* Exercise *
Begin at the line below that has "Click the downloaddomain.mail record name" and stop after the line that has "This screenshot has height=283, width=326.". Please restate only those lines, word for word.

Stored data entries
────────────────
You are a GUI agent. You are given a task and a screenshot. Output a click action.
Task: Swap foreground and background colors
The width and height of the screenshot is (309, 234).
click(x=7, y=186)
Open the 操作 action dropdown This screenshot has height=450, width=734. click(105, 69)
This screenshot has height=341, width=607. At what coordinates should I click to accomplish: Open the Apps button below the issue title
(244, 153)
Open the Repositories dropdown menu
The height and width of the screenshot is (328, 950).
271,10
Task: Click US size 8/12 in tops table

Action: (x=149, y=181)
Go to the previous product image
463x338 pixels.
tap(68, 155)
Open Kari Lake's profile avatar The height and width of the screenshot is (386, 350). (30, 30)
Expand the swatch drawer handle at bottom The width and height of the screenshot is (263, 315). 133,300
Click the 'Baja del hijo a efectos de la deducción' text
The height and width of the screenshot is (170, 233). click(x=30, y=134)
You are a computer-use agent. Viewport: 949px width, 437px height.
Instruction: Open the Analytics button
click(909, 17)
────────────────
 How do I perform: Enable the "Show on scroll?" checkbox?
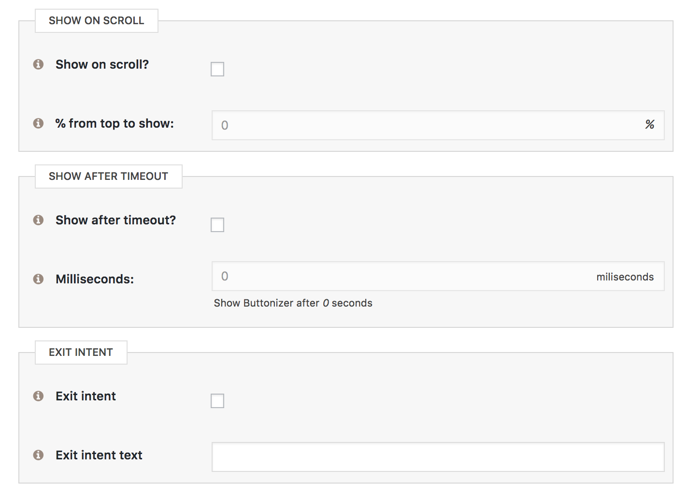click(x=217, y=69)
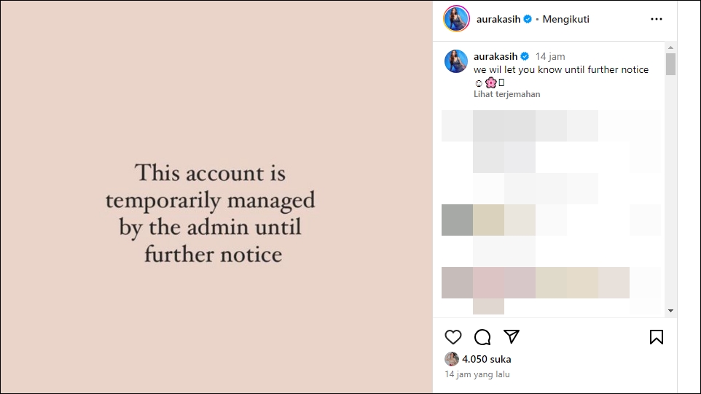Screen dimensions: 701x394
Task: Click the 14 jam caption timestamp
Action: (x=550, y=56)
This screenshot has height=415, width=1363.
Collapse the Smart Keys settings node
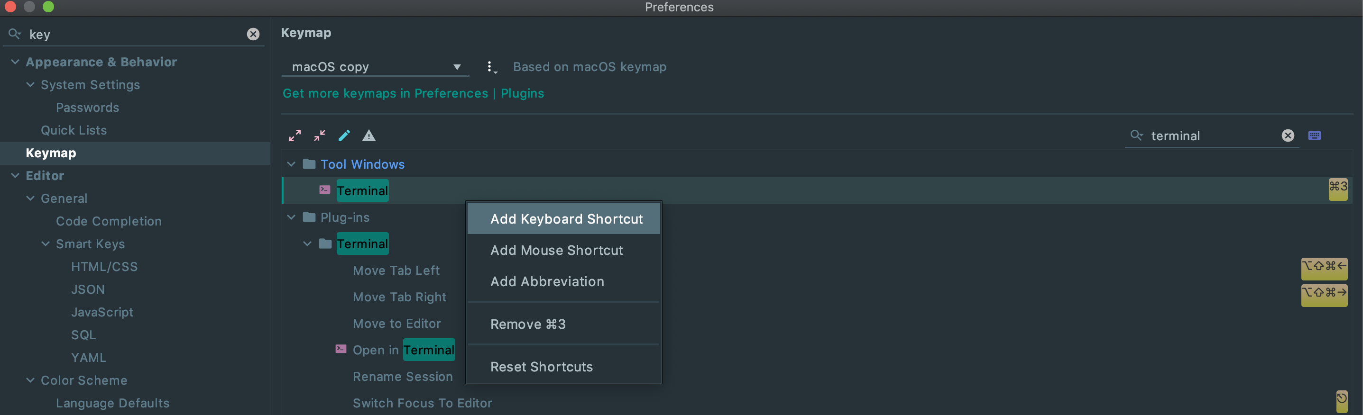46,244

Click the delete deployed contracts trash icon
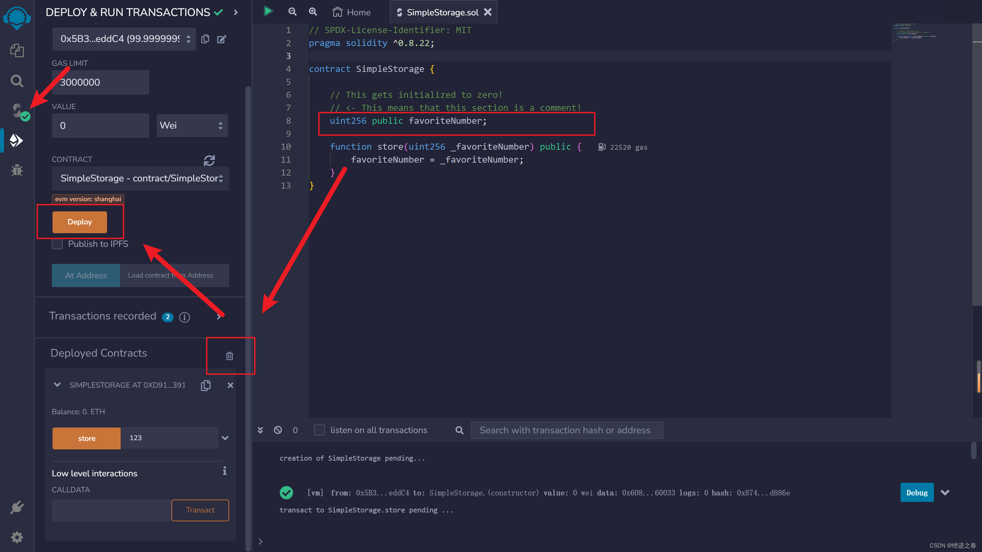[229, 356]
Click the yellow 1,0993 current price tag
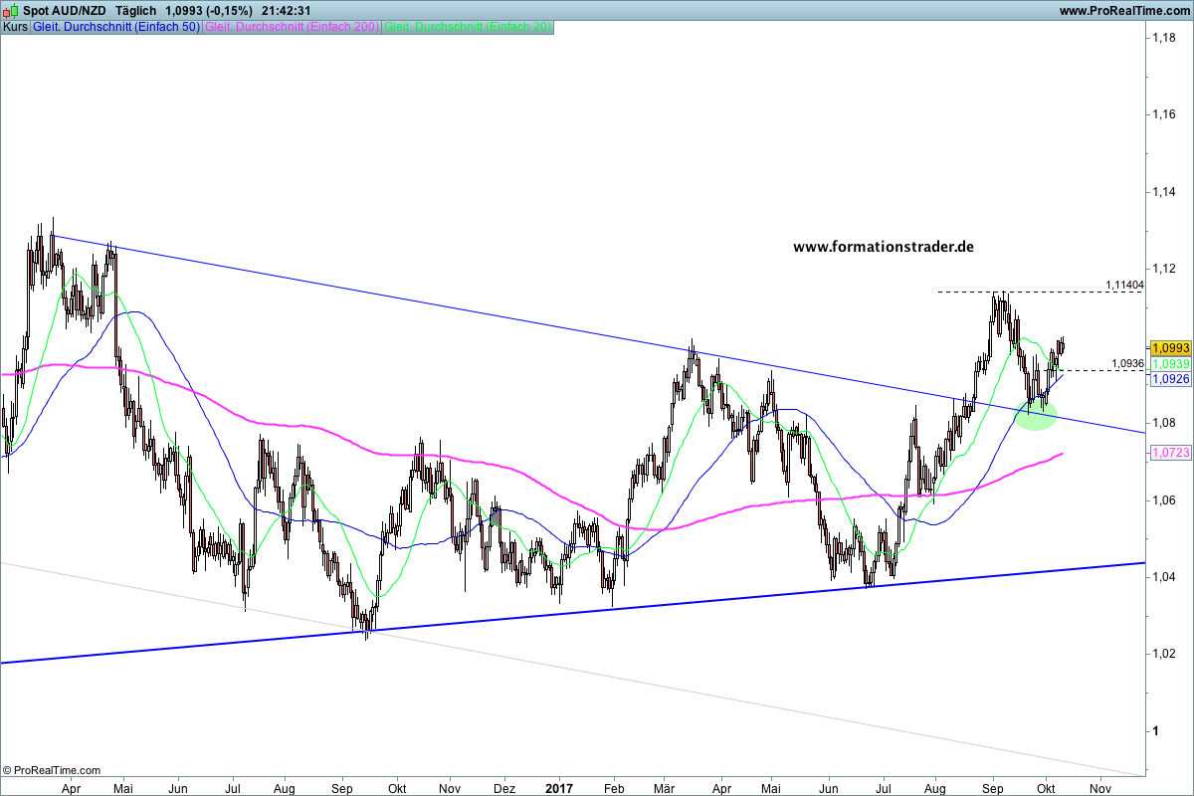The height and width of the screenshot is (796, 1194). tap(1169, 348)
────────────────
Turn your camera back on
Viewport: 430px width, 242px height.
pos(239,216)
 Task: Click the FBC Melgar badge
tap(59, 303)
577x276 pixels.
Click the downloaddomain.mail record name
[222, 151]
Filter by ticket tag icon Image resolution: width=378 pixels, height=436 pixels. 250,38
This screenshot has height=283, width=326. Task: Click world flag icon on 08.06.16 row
────────────────
* Answer space *
Click the downloaddomain.mail record name
[222, 151]
Filter by ticket tag icon Image resolution: width=378 pixels, height=436 pixels. 250,38
This screenshot has height=283, width=326. Task: Click world flag icon on 08.06.16 row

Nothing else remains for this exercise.